Prion-like properties of Tau protein: the importance of extracellular Tau as a therapeutic target

Abstract

Work over the past 4 years indicates that multiple proteins associated with neurodegenerative diseases, especially Tau and α-synuclein, can propagate aggregates between cells in a prion-like manner. This means that once an aggregate is formed it can escape the cell of origin, contact a connected cell, enter the cell, and induce further aggregation via templated conformational change. The prion model predicts a key role for extracellular protein aggregates in mediating progression of disease. This suggests new therapeutic approaches based on blocking neuronal uptake of protein aggregates and promoting their clearance.

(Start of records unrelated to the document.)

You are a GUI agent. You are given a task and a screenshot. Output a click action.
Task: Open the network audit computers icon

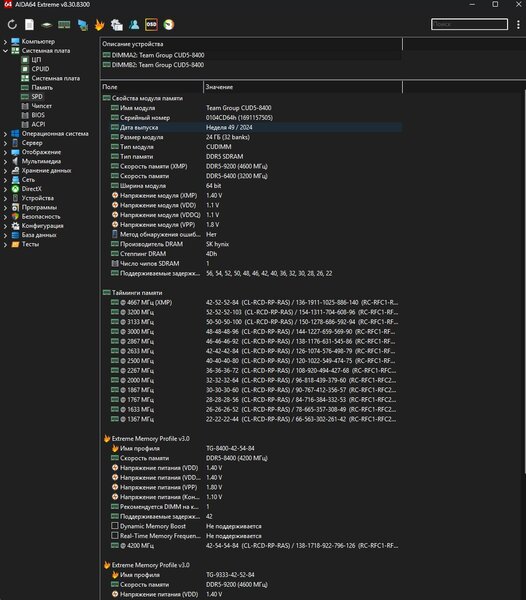[x=83, y=25]
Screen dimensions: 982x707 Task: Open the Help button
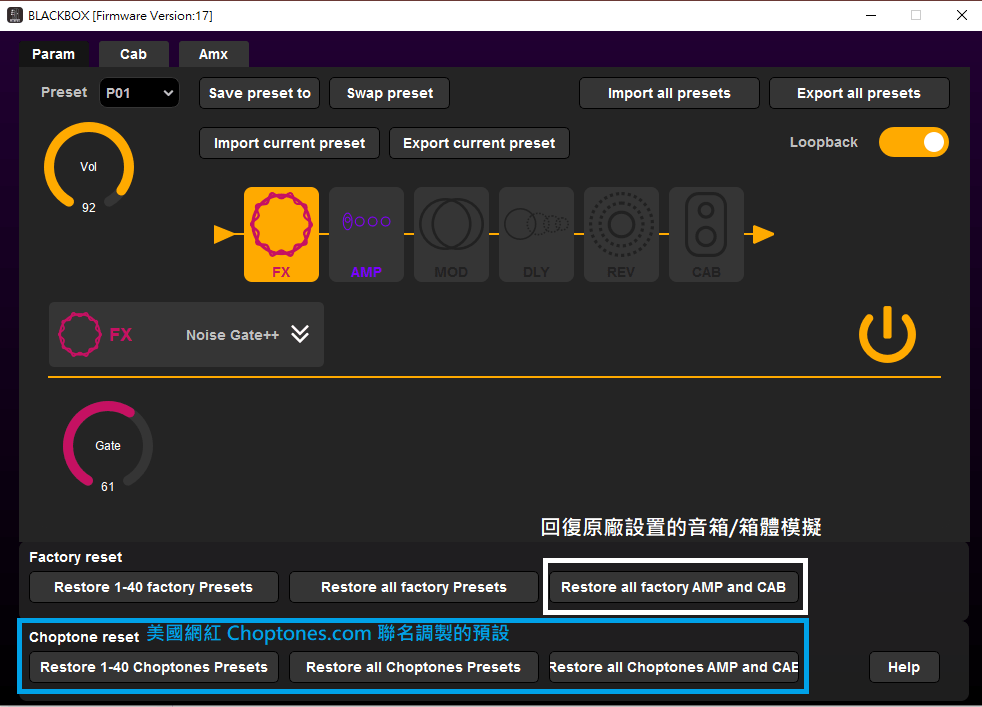click(903, 667)
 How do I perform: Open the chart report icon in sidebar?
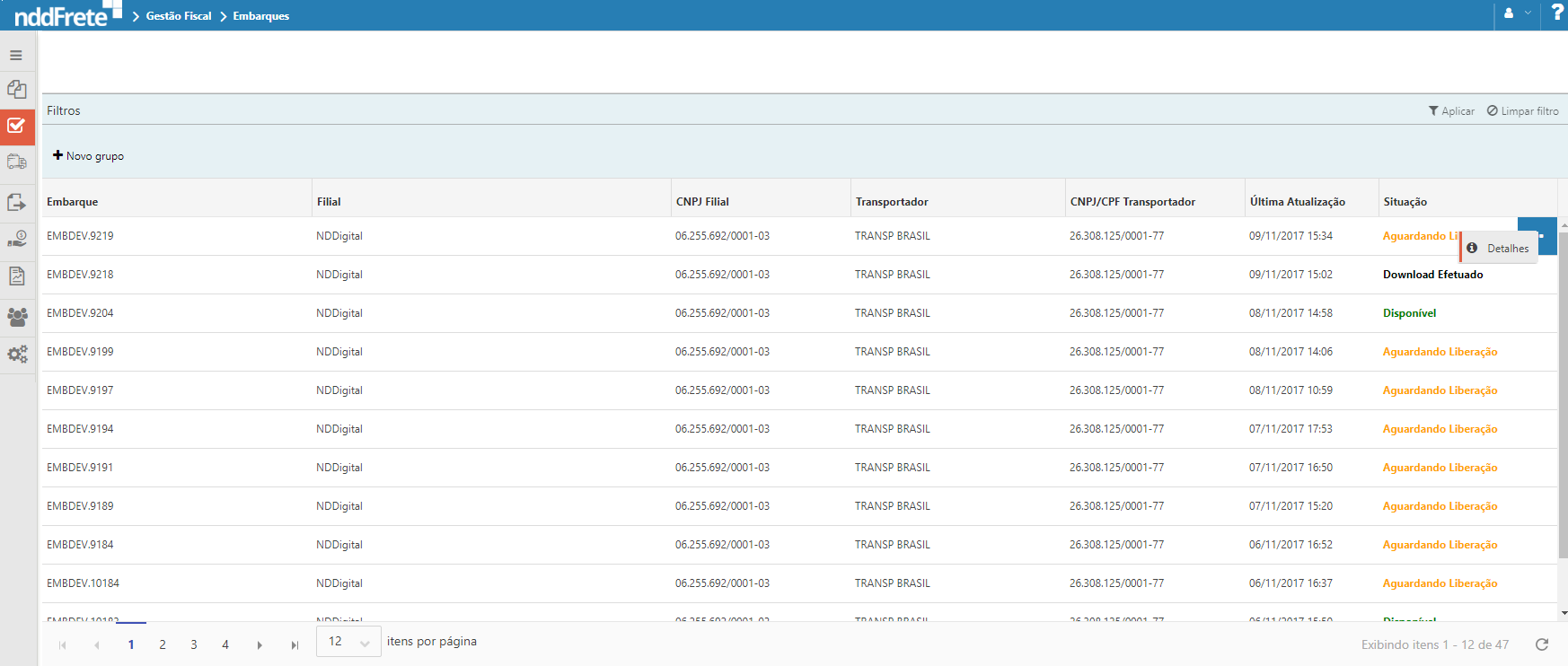(x=16, y=276)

This will likely include therapeutic antibodies or small molecules, both of which can be developed and optimized in vitro prior to preclinical studies.

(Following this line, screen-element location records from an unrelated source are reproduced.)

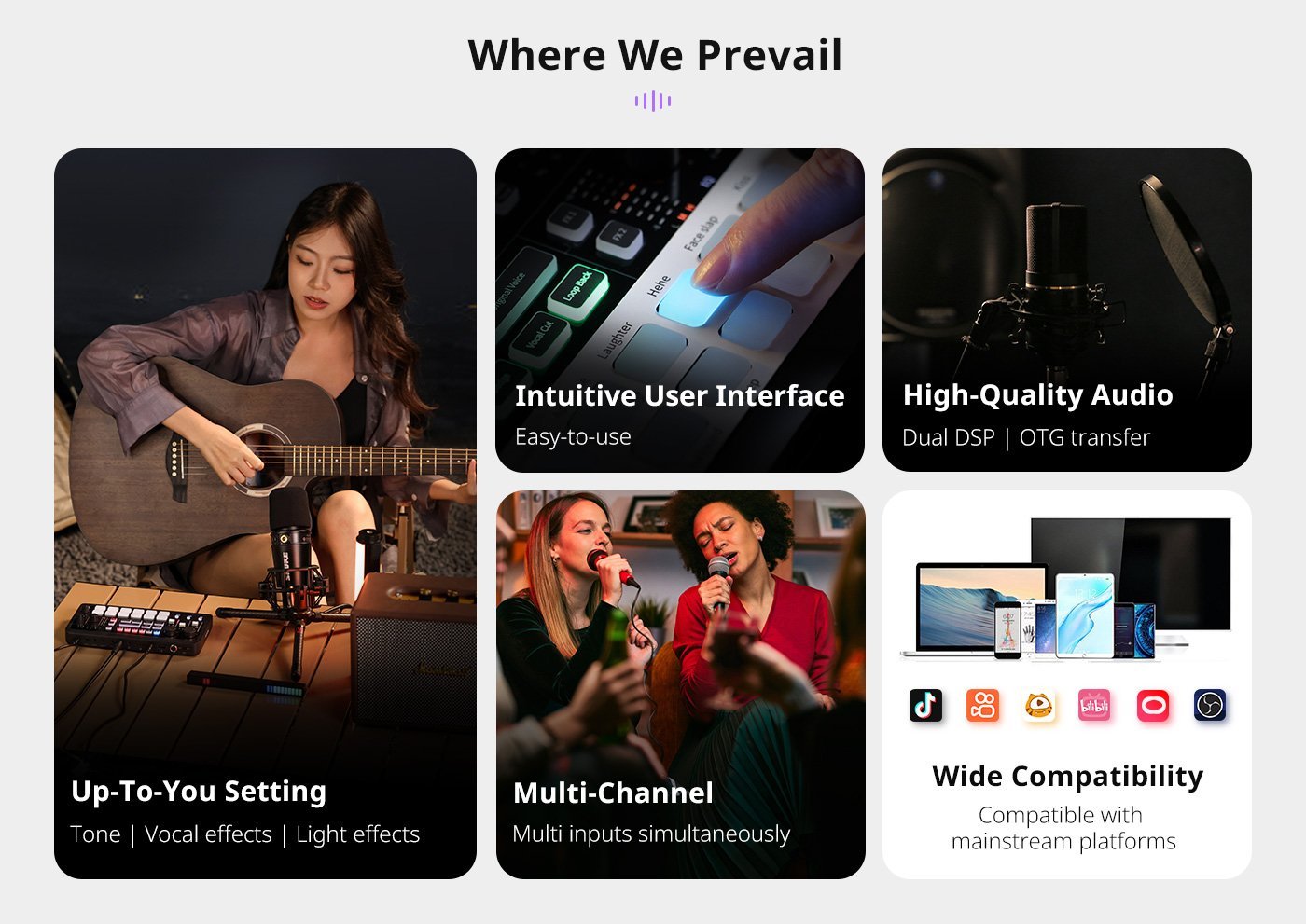Open the red oval ring app icon
The height and width of the screenshot is (924, 1306).
click(x=1153, y=705)
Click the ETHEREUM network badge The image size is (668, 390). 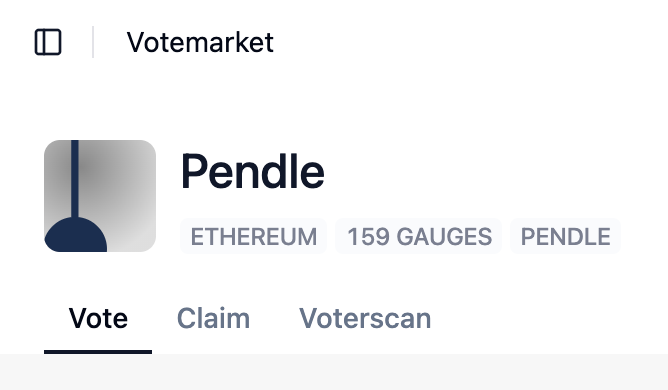click(x=253, y=236)
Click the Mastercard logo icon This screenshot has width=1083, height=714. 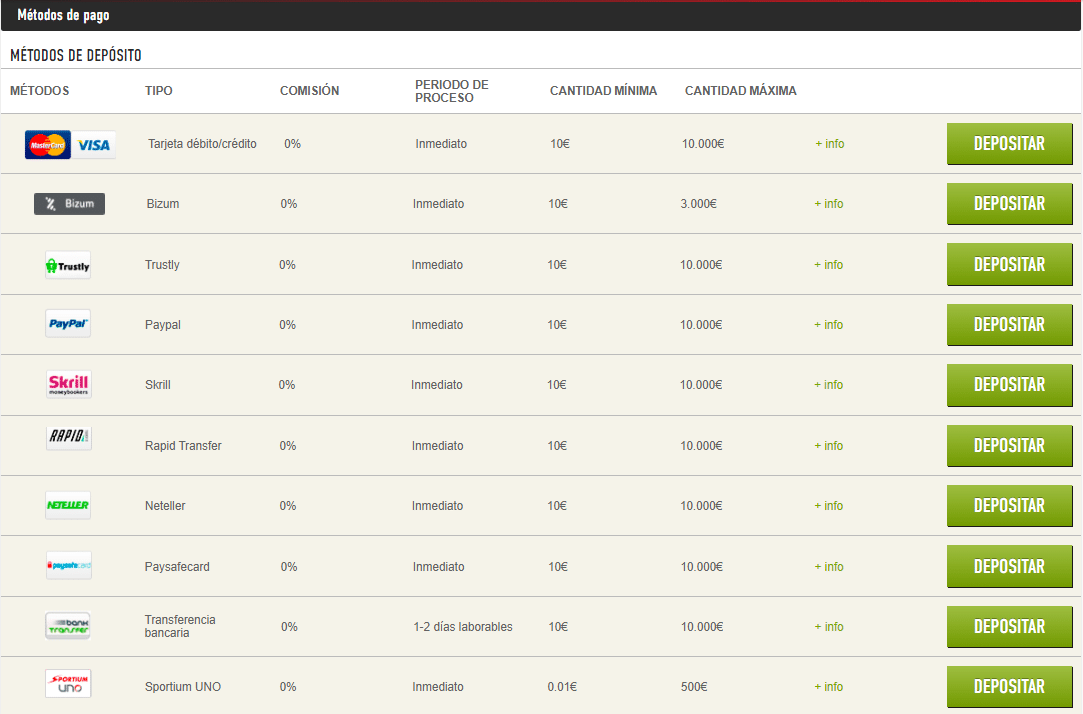point(48,145)
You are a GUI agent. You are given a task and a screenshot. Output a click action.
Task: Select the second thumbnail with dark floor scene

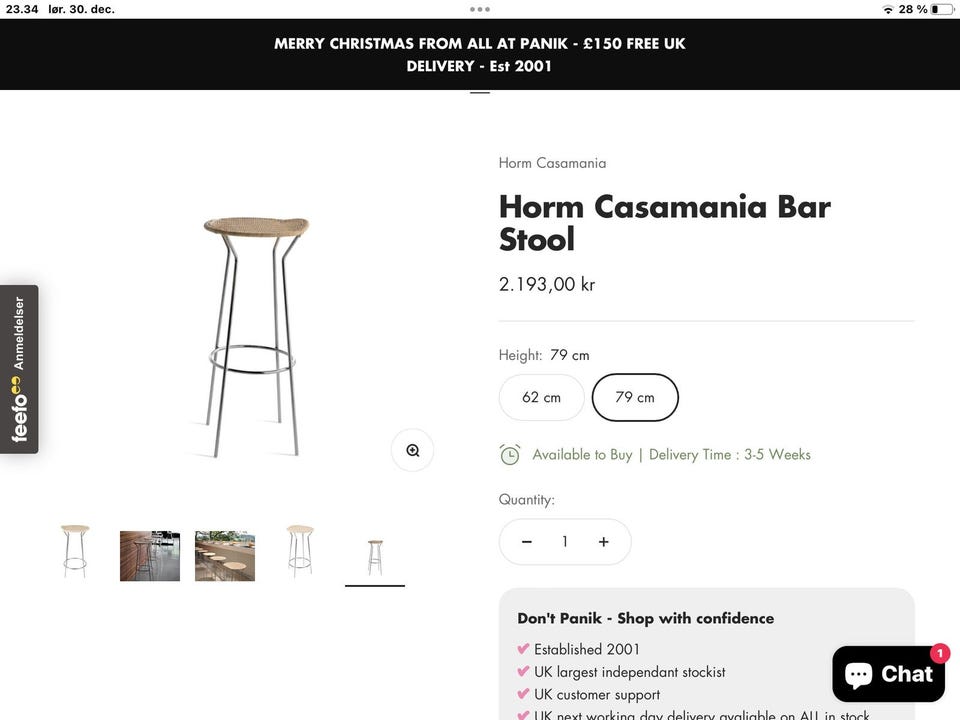(x=150, y=556)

Keywords: Aggregate Propagation; Alpha-Synuclein (a-Synuclein); Chemoprevention; Neurodegenerative Disease; Prion; Tau Protein (Tau); Therapy.

FIGURE 1.

Cellular mechanisms of transcellular propagation. 1, proteopathic seeds accumulate within neurons where they can be released freely, or 2, in association with vesicles, such as exosomes. 3, extracellular proteopathic seeds such as Tau and α-synuclein can bind cell surface HSPGs. 4, binding of aggregated species stimulates macropinocytosis, an actin-driven uptake process that results in the internalization of seeds. 5, through unknown mechanisms, proteopathic seeds escape the lumen of the macropinosome where they can convert cognate monomer into aggregates via templated conformational change. 6, in some instances, seeds may directly translocate across the plasma membrane. 7, the process of transcellular propagation can be inhibited either by antibodies that can target extracellular species or by heparin mimetics that sequester proteopathic seeds away from their heparan sulfate receptor sites.